- [RAW DATA]:

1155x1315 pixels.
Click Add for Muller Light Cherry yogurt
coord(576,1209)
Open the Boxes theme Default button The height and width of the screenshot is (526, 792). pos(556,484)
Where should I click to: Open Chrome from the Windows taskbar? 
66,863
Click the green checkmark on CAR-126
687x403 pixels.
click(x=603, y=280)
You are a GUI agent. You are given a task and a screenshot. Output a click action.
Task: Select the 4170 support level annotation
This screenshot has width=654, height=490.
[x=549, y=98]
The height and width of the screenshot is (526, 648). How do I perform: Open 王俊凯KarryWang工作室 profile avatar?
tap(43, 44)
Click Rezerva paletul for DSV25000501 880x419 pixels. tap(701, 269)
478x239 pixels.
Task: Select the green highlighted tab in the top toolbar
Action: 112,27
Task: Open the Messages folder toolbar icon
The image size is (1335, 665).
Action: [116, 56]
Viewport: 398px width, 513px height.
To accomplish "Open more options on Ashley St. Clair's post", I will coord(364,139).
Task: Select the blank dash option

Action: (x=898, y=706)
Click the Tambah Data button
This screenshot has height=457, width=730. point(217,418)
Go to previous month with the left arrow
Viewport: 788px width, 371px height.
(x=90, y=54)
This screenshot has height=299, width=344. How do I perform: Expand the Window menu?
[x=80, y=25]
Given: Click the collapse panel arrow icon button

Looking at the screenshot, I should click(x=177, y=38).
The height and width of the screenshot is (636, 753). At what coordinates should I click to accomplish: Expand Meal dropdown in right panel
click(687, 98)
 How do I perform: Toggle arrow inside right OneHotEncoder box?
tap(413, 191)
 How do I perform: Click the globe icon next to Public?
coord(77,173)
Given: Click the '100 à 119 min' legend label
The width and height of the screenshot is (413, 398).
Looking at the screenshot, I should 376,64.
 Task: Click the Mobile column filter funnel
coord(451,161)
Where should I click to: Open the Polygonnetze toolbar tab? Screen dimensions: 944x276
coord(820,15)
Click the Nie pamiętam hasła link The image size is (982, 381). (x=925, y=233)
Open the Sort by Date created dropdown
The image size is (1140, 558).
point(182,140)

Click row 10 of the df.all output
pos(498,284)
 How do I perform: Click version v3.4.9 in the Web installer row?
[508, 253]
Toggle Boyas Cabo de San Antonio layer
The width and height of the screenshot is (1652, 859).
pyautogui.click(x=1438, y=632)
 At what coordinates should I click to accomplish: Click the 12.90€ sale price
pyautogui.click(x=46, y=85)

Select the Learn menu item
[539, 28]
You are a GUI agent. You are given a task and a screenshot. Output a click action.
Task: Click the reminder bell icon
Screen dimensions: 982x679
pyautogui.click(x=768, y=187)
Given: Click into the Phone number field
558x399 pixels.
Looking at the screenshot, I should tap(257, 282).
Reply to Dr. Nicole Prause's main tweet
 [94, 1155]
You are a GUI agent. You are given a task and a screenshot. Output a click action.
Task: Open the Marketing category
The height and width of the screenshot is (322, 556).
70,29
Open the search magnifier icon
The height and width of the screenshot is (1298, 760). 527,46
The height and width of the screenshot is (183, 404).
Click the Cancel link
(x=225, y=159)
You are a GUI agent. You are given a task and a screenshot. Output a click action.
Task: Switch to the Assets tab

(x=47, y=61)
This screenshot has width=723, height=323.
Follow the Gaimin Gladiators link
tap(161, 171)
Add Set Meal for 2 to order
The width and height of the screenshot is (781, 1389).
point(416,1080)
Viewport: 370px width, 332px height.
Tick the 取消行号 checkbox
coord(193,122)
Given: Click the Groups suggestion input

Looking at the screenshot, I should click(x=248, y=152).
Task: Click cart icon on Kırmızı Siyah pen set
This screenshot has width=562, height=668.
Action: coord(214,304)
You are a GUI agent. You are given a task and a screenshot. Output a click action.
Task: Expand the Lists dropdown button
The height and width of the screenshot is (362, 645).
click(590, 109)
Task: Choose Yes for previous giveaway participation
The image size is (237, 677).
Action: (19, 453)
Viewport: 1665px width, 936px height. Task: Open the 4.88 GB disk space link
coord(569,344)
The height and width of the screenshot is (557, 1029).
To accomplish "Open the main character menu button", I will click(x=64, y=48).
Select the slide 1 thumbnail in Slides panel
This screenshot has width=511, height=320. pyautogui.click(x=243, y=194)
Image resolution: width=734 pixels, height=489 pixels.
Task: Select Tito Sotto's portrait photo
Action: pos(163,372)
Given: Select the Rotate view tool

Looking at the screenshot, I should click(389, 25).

- [WORK TO BE COMPLETED]: Return each line of the data where the word "previous" appears.

- [RESULT]:
Go to previous month with the left arrow
Task: Choose Yes for previous giveaway participation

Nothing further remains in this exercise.